*** Begin section ***

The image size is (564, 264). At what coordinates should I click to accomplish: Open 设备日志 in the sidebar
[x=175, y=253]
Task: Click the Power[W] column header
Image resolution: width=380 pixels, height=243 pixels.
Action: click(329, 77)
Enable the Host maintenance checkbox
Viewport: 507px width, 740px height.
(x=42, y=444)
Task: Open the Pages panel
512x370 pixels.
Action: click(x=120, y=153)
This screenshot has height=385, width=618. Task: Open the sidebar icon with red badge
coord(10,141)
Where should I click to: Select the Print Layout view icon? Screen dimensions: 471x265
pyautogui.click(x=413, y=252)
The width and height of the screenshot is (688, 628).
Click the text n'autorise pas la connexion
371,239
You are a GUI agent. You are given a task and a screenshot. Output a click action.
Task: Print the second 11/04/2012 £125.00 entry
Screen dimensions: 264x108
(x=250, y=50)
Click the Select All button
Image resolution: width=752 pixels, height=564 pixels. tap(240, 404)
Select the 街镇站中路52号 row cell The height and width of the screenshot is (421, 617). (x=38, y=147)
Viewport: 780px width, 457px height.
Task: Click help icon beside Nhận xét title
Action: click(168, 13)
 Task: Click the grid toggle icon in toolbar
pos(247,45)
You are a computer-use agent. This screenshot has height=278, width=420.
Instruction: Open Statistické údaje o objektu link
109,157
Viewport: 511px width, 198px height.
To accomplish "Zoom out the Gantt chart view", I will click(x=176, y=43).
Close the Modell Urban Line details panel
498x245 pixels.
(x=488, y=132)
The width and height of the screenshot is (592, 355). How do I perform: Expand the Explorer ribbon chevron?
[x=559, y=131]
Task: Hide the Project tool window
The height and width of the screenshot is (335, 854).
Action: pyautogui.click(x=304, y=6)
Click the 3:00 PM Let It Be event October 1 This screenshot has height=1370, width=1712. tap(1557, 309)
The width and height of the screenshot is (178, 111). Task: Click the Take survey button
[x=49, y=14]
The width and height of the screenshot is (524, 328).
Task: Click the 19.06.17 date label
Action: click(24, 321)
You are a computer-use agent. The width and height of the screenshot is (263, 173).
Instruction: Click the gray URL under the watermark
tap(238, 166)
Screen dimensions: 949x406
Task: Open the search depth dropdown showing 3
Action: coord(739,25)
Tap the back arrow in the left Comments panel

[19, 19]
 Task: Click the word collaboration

*** End section ***

Please restate each record exactly as it reads.

→ **Written response**:
The image size is (564, 264). At what coordinates should I click to accomplish: Open 设备日志 in the sidebar
[x=175, y=253]
Task: Click the Power[W] column header
Image resolution: width=380 pixels, height=243 pixels.
Action: click(329, 77)
Enable the Host maintenance checkbox
Viewport: 507px width, 740px height.
(x=42, y=444)
Task: Open the Pages panel
512x370 pixels.
Action: click(x=120, y=153)
This screenshot has height=385, width=618. Task: Open the sidebar icon with red badge
coord(10,141)
Where should I click to: Select the Print Layout view icon? Screen dimensions: 471x265
pyautogui.click(x=413, y=252)
The width and height of the screenshot is (688, 628).
Click the text n'autorise pas la connexion
371,239
You are a GUI agent. You are given a task and a screenshot. Output a click action.
Task: Print the second 11/04/2012 £125.00 entry
Screen dimensions: 264x108
(x=250, y=50)
Click the Select All button
Image resolution: width=752 pixels, height=564 pixels. tap(240, 404)
Select the 街镇站中路52号 row cell The height and width of the screenshot is (421, 617). (x=38, y=147)
Viewport: 780px width, 457px height.
Task: Click help icon beside Nhận xét title
Action: click(168, 13)
 Task: Click the grid toggle icon in toolbar
pos(247,45)
You are a computer-use agent. This screenshot has height=278, width=420.
Instruction: Open Statistické údaje o objektu link
109,157
Viewport: 511px width, 198px height.
To accomplish "Zoom out the Gantt chart view", I will click(x=176, y=43).
Close the Modell Urban Line details panel
498x245 pixels.
(x=488, y=132)
The width and height of the screenshot is (592, 355). How do I perform: Expand the Explorer ribbon chevron?
[x=559, y=131]
Task: Hide the Project tool window
The height and width of the screenshot is (335, 854).
Action: pyautogui.click(x=304, y=6)
Click the 3:00 PM Let It Be event October 1 This screenshot has height=1370, width=1712. tap(1557, 309)
The width and height of the screenshot is (178, 111). Task: Click the Take survey button
[x=49, y=14]
The width and height of the screenshot is (524, 328).
Task: Click the 19.06.17 date label
Action: click(24, 321)
You are a computer-use agent. The width and height of the screenshot is (263, 173).
Instruction: Click the gray URL under the watermark
tap(238, 166)
Screen dimensions: 949x406
Task: Open the search depth dropdown showing 3
Action: coord(739,25)
Tap the back arrow in the left Comments panel

[19, 19]
 Task: Click the word collaboration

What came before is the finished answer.